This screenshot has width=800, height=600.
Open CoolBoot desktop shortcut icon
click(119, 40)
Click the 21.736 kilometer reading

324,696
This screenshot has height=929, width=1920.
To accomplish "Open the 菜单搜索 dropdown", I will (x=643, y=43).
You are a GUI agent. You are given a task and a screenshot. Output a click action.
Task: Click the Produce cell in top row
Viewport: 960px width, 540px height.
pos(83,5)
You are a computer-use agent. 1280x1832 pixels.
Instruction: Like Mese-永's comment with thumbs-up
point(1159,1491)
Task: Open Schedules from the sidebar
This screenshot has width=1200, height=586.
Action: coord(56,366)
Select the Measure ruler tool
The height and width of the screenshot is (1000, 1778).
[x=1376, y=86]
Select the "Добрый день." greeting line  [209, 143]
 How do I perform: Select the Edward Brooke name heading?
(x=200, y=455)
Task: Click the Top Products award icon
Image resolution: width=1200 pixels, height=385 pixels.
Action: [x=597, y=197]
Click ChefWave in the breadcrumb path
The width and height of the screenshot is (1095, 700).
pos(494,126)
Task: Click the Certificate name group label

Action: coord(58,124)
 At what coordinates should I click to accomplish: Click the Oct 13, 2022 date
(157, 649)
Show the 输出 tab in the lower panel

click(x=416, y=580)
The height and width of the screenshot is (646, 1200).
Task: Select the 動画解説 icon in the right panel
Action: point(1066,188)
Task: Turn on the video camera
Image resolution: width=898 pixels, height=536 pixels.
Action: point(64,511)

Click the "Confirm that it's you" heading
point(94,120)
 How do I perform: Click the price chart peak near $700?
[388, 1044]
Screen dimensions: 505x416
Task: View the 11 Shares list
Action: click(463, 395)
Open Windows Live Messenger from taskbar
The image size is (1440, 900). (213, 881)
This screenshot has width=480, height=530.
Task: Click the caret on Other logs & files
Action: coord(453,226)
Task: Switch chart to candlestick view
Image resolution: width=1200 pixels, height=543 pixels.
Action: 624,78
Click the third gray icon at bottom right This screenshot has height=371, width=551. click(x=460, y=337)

+===+

Activity: Quote the records above from their first line through the line containing "You are a computer-use", both ends included.

Output:
This screenshot has width=800, height=600.
Open CoolBoot desktop shortcut icon
click(119, 40)
Click the 21.736 kilometer reading

324,696
This screenshot has height=929, width=1920.
To accomplish "Open the 菜单搜索 dropdown", I will (x=643, y=43).
You are a GUI agent. You are given a task and a screenshot. Output a click action.
Task: Click the Produce cell in top row
Viewport: 960px width, 540px height.
pos(83,5)
You are a computer-use agent. 1280x1832 pixels.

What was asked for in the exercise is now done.